Article

Asolo Rep's New Season Explores Issues of Race

Buoyed by success, Asolo Rep’s Michael Edwards launches an ambitious season exploring issues of race.

By Kay Kipling November 3, 2015

Michael vip photo 5x7 r2ptfl

With glowing reviews, growing national attention and enthusiastic board and patron support for its continuing exploration of “The American Character,” Asolo Repertory Theatre is riding high these days. And so is its artistic director, Michael Donald Edwards, who recently renewed his contract with the company for another five years.

“I’ve been here for nine years now, and that’s the longest I’ve ever stayed in one place,” says Edwards. “The board makes it easy for me, and the community loves the work. The wind is behind our sails.”

He’s taking full advantage of that wind, launching an ambitious season that will explore the contentious and controversial issue of race in the United States.

The 2015-16 season, which begins this month with West Side Story, is, Edwards says, “the biggest, most complicated season we’ve done. West Side Story [which is being directed and choreographed by Joey McKneely, who directed the Broadway revival in 2009] is as big as any musical we’ve ever done. All the Way is huge; that one involves all of the students of our third-year FSU/Asolo Conservatory class. And Josephine, our world premiere about Josephine Baker—when Joey committed to directing that show as well, it just made the choice irresistible.” McKneely joins a growing number of other New York-based designers, directors, performers and commercial producers who have been eager to work at Asolo Rep in recent years, further raising the theater’s national profile.

This will be the fourth season Edwards has devoted to examining “The American Character.” Buoyed by response from critics like Terry Teachout of the Wall Street Journal, who has written admiringly about past productions that explored American politics and justice such as Both Our Houses and Twelve Angry Men, Edwards was determined this year to focus on issues of race and prejudice in this country, from the warring gangs in the 1950s-set West Side Story to the 1960s civil rights era of Lyndon Baines Johnson’s early days as president in All the Way to the discrimination faced by singer-dancer-actress Baker 100 years ago.

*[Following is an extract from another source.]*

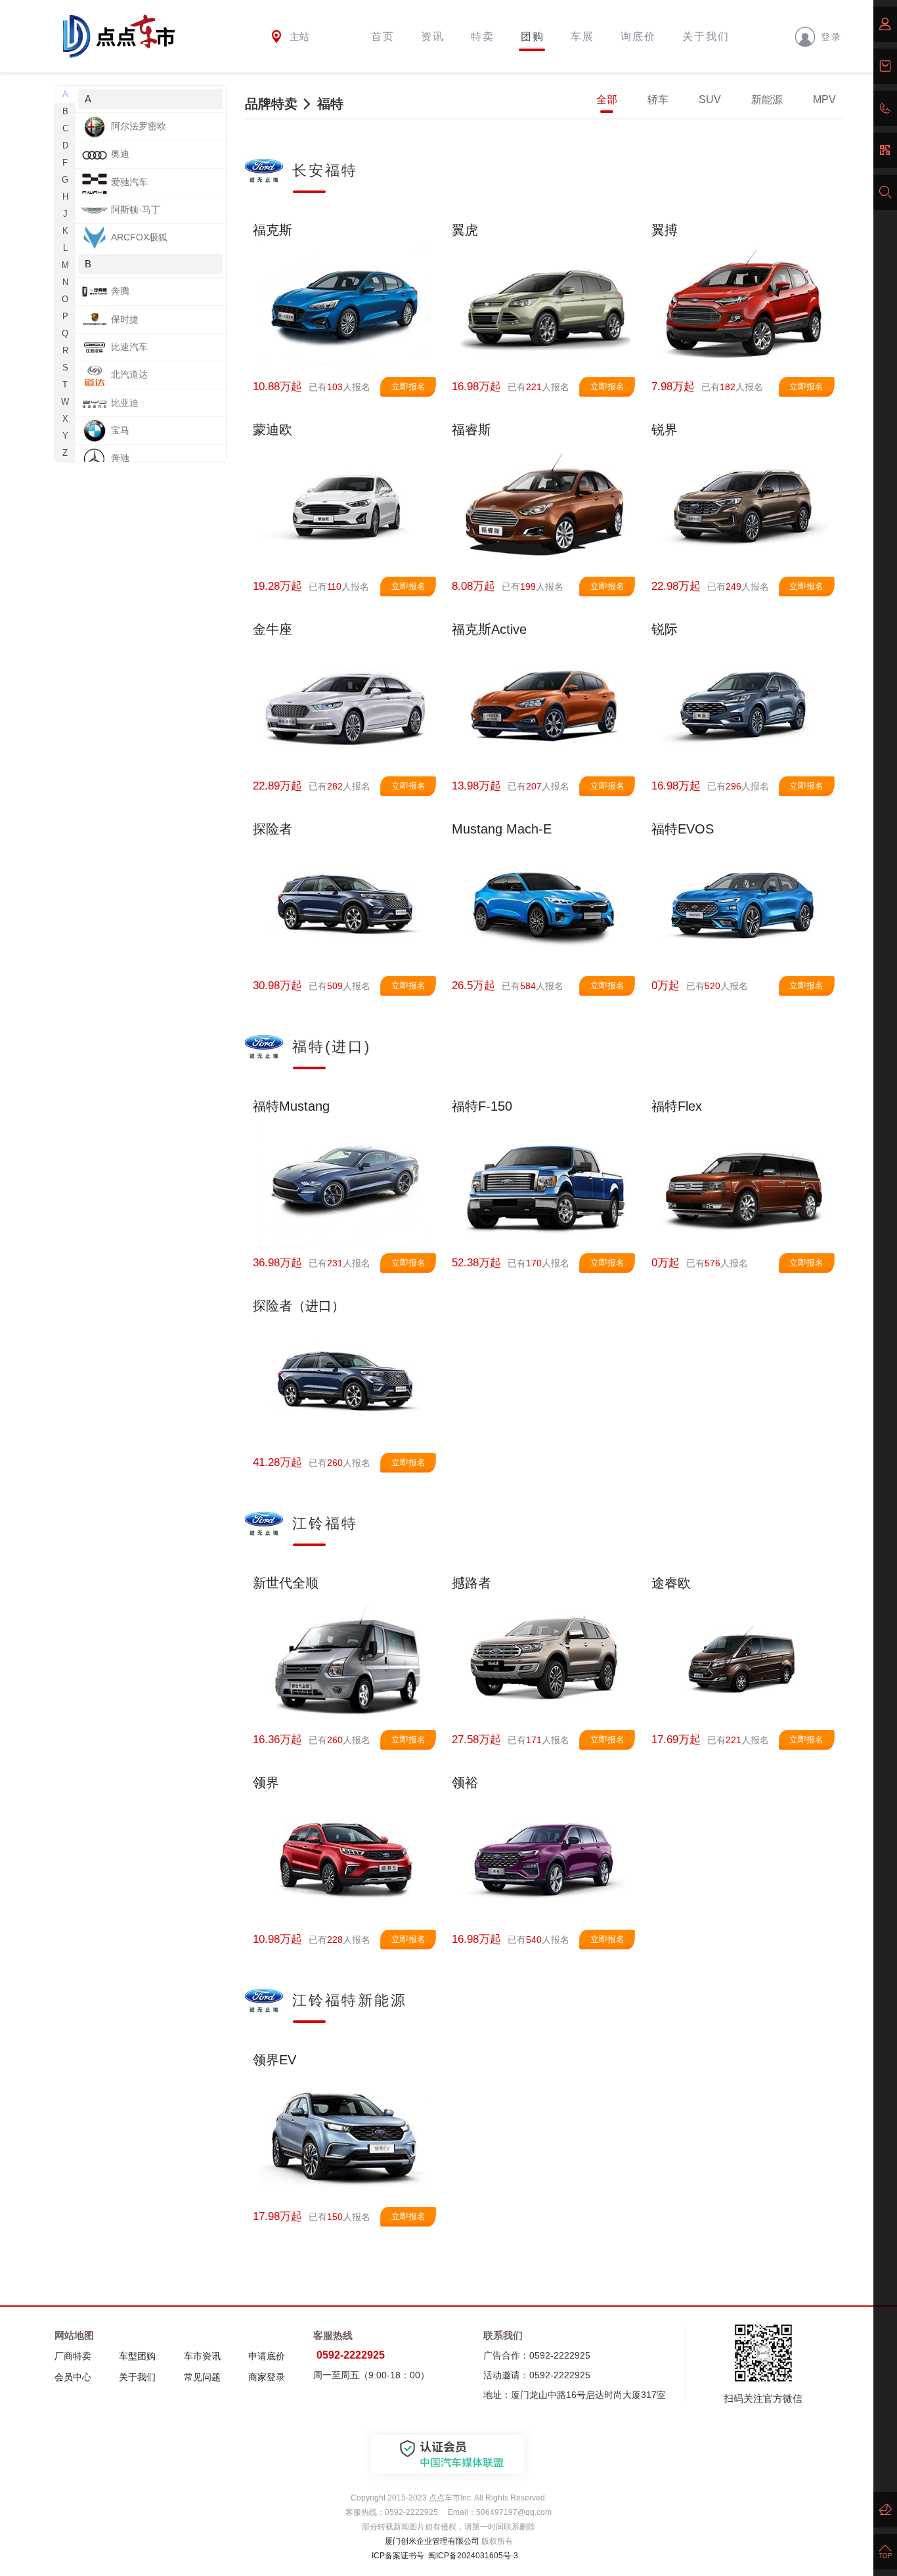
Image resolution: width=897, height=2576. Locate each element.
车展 (582, 36)
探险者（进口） (299, 1306)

He’s also included the more lighthearted (but still pointed) look at our prejudices in the stage adaptation of the movie Guess Who’s Coming to Dinner. The theme also extends to a play Edwards is directing himself this season, Disgraced, about an assimilated Muslim-American lawyer who seems to have achieved the American Dream before falling victim to personal and professional betrayals.

While Edwards may not have known as he was choosing the season line-up just how timely it might feel in light of race-related tragedies in Ferguson, Mo., Charleston S.C., New York City and other places around the country, he says the season’s emphasis was a natural outgrowth of some of the company’s earlier productions.

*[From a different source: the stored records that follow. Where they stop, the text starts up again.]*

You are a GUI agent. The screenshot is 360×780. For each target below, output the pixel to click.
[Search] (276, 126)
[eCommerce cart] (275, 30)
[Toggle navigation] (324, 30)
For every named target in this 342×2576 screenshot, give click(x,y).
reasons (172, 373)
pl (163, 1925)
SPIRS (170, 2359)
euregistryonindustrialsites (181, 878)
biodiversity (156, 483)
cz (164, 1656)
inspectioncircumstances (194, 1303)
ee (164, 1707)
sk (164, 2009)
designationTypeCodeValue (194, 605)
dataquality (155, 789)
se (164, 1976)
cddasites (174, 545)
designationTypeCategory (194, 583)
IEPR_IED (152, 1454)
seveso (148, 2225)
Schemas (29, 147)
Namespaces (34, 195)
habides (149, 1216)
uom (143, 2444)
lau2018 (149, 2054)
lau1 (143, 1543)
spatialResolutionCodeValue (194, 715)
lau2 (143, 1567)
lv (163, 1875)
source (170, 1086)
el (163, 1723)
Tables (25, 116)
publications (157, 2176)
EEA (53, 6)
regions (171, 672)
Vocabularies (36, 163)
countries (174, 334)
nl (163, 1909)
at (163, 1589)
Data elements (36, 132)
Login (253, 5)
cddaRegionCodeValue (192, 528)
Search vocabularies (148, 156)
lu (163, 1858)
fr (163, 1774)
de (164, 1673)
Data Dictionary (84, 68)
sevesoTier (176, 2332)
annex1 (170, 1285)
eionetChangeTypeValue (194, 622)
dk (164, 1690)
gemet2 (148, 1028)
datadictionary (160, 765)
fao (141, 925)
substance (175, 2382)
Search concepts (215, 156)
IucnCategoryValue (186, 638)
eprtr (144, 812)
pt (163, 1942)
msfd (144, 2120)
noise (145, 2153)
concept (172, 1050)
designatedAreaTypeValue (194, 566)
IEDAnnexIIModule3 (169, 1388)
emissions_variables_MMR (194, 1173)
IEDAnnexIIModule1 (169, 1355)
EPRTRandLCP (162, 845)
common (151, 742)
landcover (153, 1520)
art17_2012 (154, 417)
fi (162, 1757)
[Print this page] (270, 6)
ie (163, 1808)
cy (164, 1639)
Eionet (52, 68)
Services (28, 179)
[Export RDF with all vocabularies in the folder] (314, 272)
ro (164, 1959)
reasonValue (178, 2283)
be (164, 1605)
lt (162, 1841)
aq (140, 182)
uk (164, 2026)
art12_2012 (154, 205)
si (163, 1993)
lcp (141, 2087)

“It’s the most racially diverse season in our 57 years,” he says, “and I’ve been thinking about it ever since we did 1776, which dramatized the Founding Fathers’ rejection of the antislavery clause in the Declaration of Independence. You can’t tell a real American story without dealing with the differences among us. We can do things in theater that are really hard to do in other settings; what we do best is empathy—that and telling a good story. It’s not about an agenda.”

Edwards insists that every show “has to be an opportunity for community engagement.” This year, he’s inaugurating a new series designed to draw in more diverse audiences and to stimulate conversation about the issues onstage. IllumiNation will take place at select Tuesday performances of the five shows mentioned above; each evening offers cocktails, the play, and a moderated panel discussion afterward, so audiences can engage with each other and the theater’s professionals.

Edwards, a native Australian who has made America his home for many years, speaks with concern about how Americans are often perceived today around the world. “I was in Berlin recently, at a comedy club, and 70 percent of the jokes, which were done in English, were aimed at Americans,” he says. “It made me realize how American I am now, with all the quirks that make up Americans, but still with the slightly objective lens of being an immigrant.”

And he believes that racial intolerance traps and limits both the hater and the hated. “You know, hate is a giant motivation. You don’t have to think or do any work; it’s a lazy way to have an identity,” he says. “In this country, the nature of it shifts; it used to be the Irish or the Italians who faced intolerance. But I feel the whole idea of race is mythological, really, and there’s a toxic effect to believing in particular myths. It’s culture where the real differences lie. Race is only a matter of pigment.”